ASPOL realiza campanha contra assédio moral na Polícia Civil da Paraíba

ASPOL realiza campanha contra assédio moral na Polícia Civil da Paraíba

A ASPOL iniciou cronograma de viagens às 21 Delegacias Seccionais de Polícia Civil na Paraíba e vai combater duramente o assédio moral nas unidades policiais. Vários relatos sobre essa prática estão sendo recebidos pela associação e serão apurados in loco pela diretoria.

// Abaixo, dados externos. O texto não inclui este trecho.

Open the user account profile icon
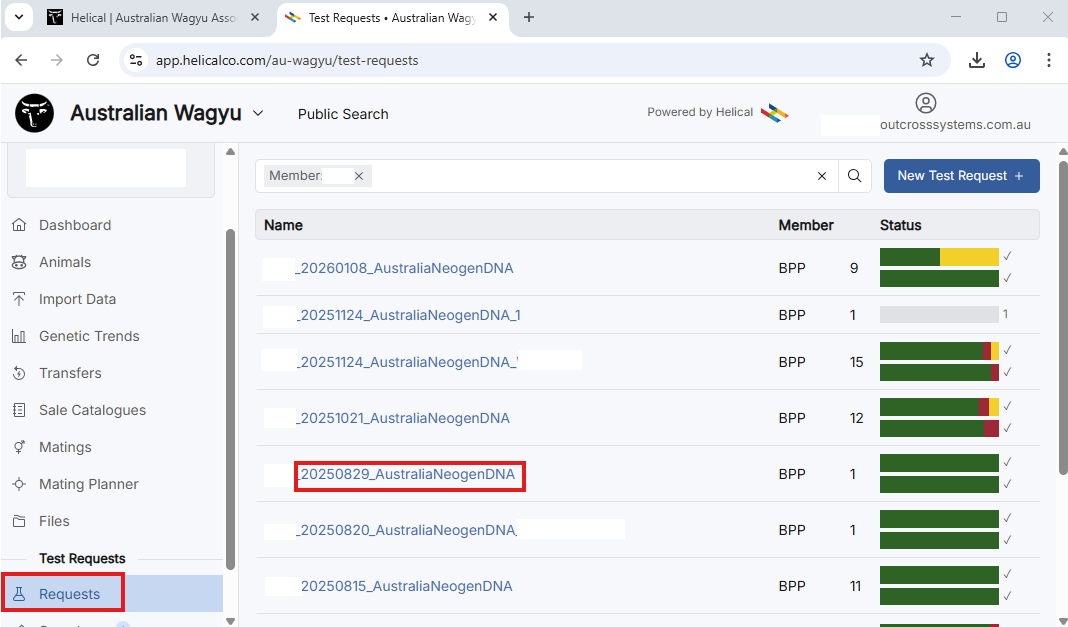This screenshot has width=1068, height=627. tap(926, 103)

O trabalho contra o assédio moral vai atuar nas seguintes frentes: com diálogo junto à Delegacia Geral e aos gestores das seccionais, e com a produção e distribuição de cartilha instrutiva para os policiais das categorias investigativa e de apoio. Também serão realizadas visitas específicas às cidades onde for necessária a intervenção da ASPOL.

A presidente Suana Melo afirmou que a associação não vai permitir que a hierarquia e a disciplina se confundam com humilhação e desrespeito. “A diretoria tem recebido informações através da Ouvidoria do site, cujos relatos dos policiais associados reportam-se a escalas de trabalho ilegais, a abusos durante a folga dos policiais, inclusive, com negativas de acesso às escalas de plantão ou a não publicação dessas informações que são necessárias à vida funcional do policial. Muitas das punições ocorrem através de transferências injustificadas e remoções reiteradas num curto espaço de tempo, o que desestabiliza a vida pessoal do policial e fere a dignidade desses profissionais. Justamente por isso,  a nossa Assessoria Jurídica tem obtido sucesso no sentido de desfazer tais decisões", frisou.

O vice-presidente da ASPOL,  Valdeci Feliciano, informou que durante visitas já realizadas a algumas seccionais, as denúncias dos policiais se repetem: “Muitos dos relatos indicam que as autoridades policiais estão fazendo uso de sua condição de superior hierárquico para determinar o cumprimento de escalas extraordinárias de trabalho não previstas em lei, com perda de dias de folga, criando-se supostos bancos de horas, numa tentativa de atuação discricionária, mas que se mostra totalmente arbitrária", relatou.

Outras viagens estão sendo agendadas, e a Diretoria da ASPOL vai ouvir os associados, levar ao conhecimento da Delegacia Geral, bem como, se necessário, provocar intervenção do Ministério Público.